#### Data for processing
--- BEGIN ---
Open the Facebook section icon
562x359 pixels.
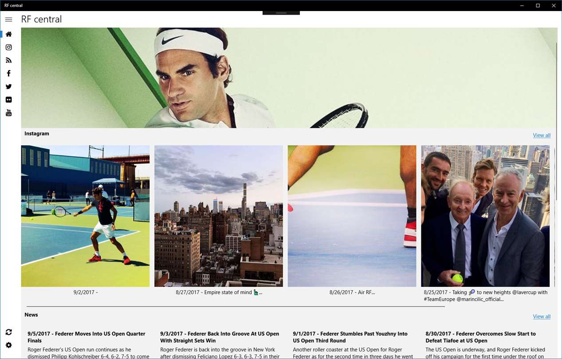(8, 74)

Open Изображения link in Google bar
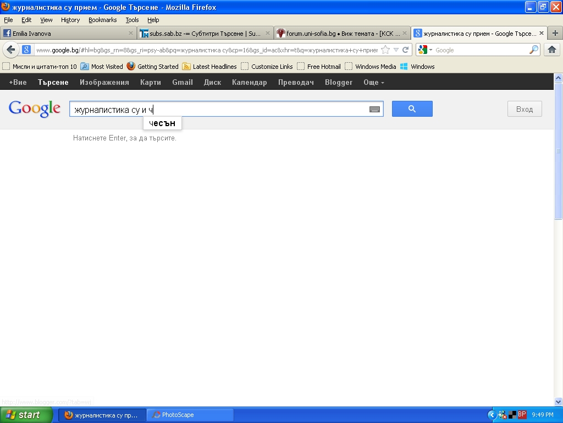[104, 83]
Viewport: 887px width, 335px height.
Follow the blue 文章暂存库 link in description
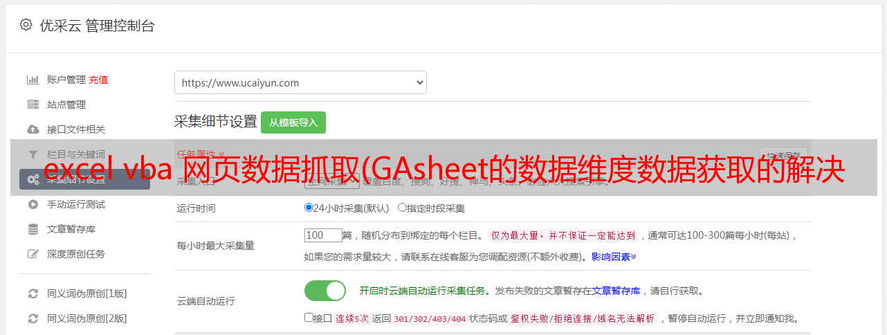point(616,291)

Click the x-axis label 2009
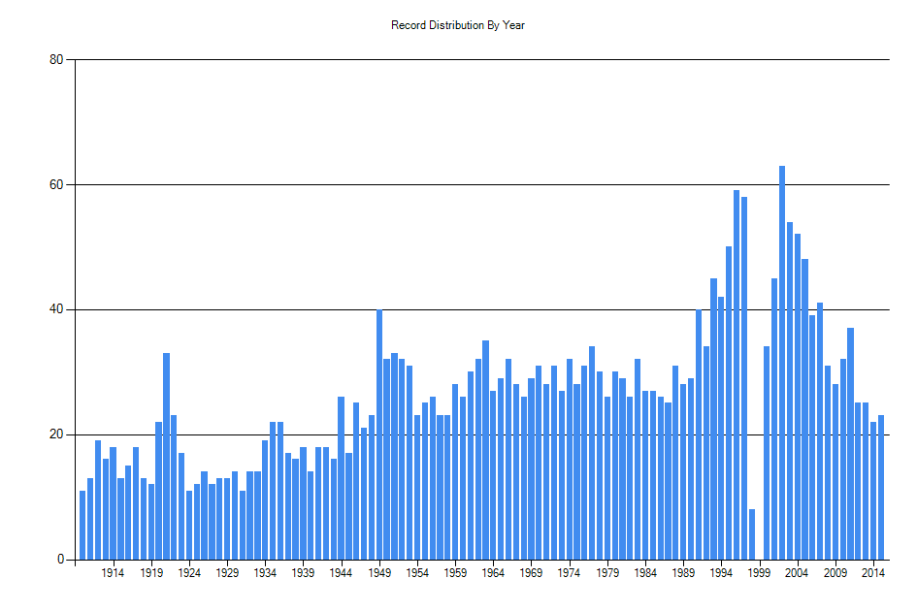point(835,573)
--- END ---
#### Short problem
Rewrite the records above, changing "link" to "hyperlink" throughout and leaving every other word as it is. Omit the pictures.

#### Written solution
Open the Facebook section icon
562x359 pixels.
(8, 74)

Open Изображения hyperlink in Google bar
[104, 83]
Viewport: 887px width, 335px height.
Follow the blue 文章暂存库 hyperlink in description
point(616,291)

Click the x-axis label 2009
point(835,573)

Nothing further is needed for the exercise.